クラスト・ファルガンの友
クラストは背にサラシャを乗せ戦場を駆けていた。
軍の左翼を任された魔王友軍は、素晴らしい戦果を見せる。
暴走してしまった仲間を救う為、唯その為だけに敵軍の命を奪っていった。
少々無理をしてしまったので幾らかの被害は出てしまったが、敵軍を一通り殲滅し終わると、クラストは遠くにいる巨人族を見る。
「サラシャ様」
「……ええ、確かに“バーニッシ”ですね。なんて悲しいことを……早く助けてあげましょう」
二人は直ぐに巨人に向かって駆け出した。
私は、今も苦しそうにもがく巨人族に向かって大地を駆ける。
バーニッシは、共に魔王様直下の四本指に入る好敵手であり、また良き友人でもあった。
優しく勇敢な彼は、多くの魔族に慕われていたのを覚えている。
魔王様が亡くなった時、サラシャ様とタイロン様は意見を違え、それぞれが別の道を歩んでしまわれた。我々は話し合いの末、私と彼がサラシャ様に同行し、後の二人がタイロン様と共に行動するようにきまったのだ。
お二方が争うことのないように、様々な手を打ったが、その願いは叶わず、時折争いが起こることとなる。
心優しきバーニッシはその様を見て気を揉んだ。
兄妹で争うなんておかしい。
そう言って彼は、タイロン様の下へ説得に出かけていったのだ。
その時だろう。タイロン様に『魔血の禁術』を使われてしまったのは。
大抵の物事を力で決める傾向にある魔族であるが、強いからといって魔王になれるわけではない。
魔王として魔族の上に立つための必須条件として、『魔血の禁術』を使えることが挙げられる。
この魔法は、魔族の中にある魔物の血を操作する魔法で、魔族がいたずらに暴走しないように制御するためのものだ。
制御できるということは、勿論暴走させることも可能という事。
タイロンはこの力を使い、巨人族や火竜、その他多くの魔族を暴走させていた。
完全に暴走した魔族は、内に眠る魔物の力に飲み込まれ、本当の魔物となり、もう二度と人の心を取り戻すことはない。
暴走した魔物の血に囚われた、人の心を救う方法は唯一つ。
その命を奪う。
そうした上で、その者の魂を使って『神の奇跡』を起こす事で初めて、人の魂を救うことが出来るのだ。
クリスタルウルフが初めてネイノートと出会った時、彼が発現させた超治癒魔法。それが神の奇跡にあたる。
今回もまた、心優しき巨人を救うには、ブラッドウルフの時と同じく命を奪うしかなかった。
私は大地をかけながら、心の中で一人呟く。
友よ。今楽にしてやろう。
するとバーニッシは、一心不乱に国に向かって走り出した。
視線の先を追えば、あの緑の少年がいる。
彼は真っ黒な弓に真っ赤な矢を番えていた。
バーニッシは右腕に残る鎧で頭を、剥き出しの左腕で胸のあたりを庇いながら、高速で走る。
その速度は恐ろしく速いが、クリスタルウルフである私には敵わない。
背に乗る我が主は、補助魔法をかけ私の身体能力を上昇させる。
一方私は前足に魔力を纏わせた。
よく練り上げられた魔力が、両前足を包み、その形を爪に変える。
火竜や巨人族を戦士に例えるならば、クリスタルウルフは魔法使いといえるだろう。
大きな体躯差の割に彼らと互角の力を持つ私は、他を圧倒する魔力と技術力を持っていると自負している。
自己流魔法『魔力武装』もその技術の一つだ。
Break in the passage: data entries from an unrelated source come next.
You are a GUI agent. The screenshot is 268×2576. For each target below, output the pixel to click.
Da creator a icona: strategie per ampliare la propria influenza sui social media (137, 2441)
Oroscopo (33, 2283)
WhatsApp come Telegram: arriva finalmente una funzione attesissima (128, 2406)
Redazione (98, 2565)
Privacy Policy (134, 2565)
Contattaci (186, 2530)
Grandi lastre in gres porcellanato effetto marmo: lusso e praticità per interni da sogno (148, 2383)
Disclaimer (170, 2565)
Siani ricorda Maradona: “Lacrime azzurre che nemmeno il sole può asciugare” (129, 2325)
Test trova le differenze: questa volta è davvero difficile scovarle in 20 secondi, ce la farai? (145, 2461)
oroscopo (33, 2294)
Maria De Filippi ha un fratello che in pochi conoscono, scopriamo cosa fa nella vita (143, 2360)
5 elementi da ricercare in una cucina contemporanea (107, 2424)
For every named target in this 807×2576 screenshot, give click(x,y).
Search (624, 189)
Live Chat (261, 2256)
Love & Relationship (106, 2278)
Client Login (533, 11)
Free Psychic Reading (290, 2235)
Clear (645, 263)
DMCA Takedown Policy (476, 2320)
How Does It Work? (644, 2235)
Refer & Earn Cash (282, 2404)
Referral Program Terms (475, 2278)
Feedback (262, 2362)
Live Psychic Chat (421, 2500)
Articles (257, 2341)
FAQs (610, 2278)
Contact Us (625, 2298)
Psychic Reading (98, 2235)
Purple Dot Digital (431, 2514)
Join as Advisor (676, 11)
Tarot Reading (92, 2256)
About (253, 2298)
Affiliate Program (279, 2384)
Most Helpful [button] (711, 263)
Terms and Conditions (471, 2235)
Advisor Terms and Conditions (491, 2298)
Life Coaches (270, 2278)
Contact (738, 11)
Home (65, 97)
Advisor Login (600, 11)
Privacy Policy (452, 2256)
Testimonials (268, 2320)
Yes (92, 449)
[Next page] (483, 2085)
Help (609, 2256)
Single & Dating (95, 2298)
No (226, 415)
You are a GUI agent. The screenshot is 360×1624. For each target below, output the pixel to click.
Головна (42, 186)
魔法を唱え終わると、私は攻撃の体勢を取る。
もはや巨人は目の前。
私は、右腕に残る鎧を落とすべく飛びかかった。
青に染まる空に赤い花を散らしながら、彼の右腕が吹き飛ぶ。
雄たけびを上げながら、ちらりと宙を舞う私を見た彼は、一度だけ雄たけび以外の声を発した。
『ありがとう……友よ』
私は心のうちから湧き上がるものを感じ、耐えきれずに声を張り上げる。
『何も言うな!』
友だと!?その友を私は殺そうとしているのだ。感謝など……
唯一無二の友だった。
共に酒を飲みかわし、共に喜び、共に悲しみ、そうして長き間生きてきたのだ。
だというのに……!
恐る恐る巨人の顔を見たクリスタルウルフは、その表情を見て安心することになる。
悪鬼のような顔は、安らかな笑みを湛えていて、悲しみ、怒りといった感情は見えない。
クリスタルウルフが地に降りると同時に、声を上げようと振り向いた時、一つの真っ赤な糸が彼を貫いた。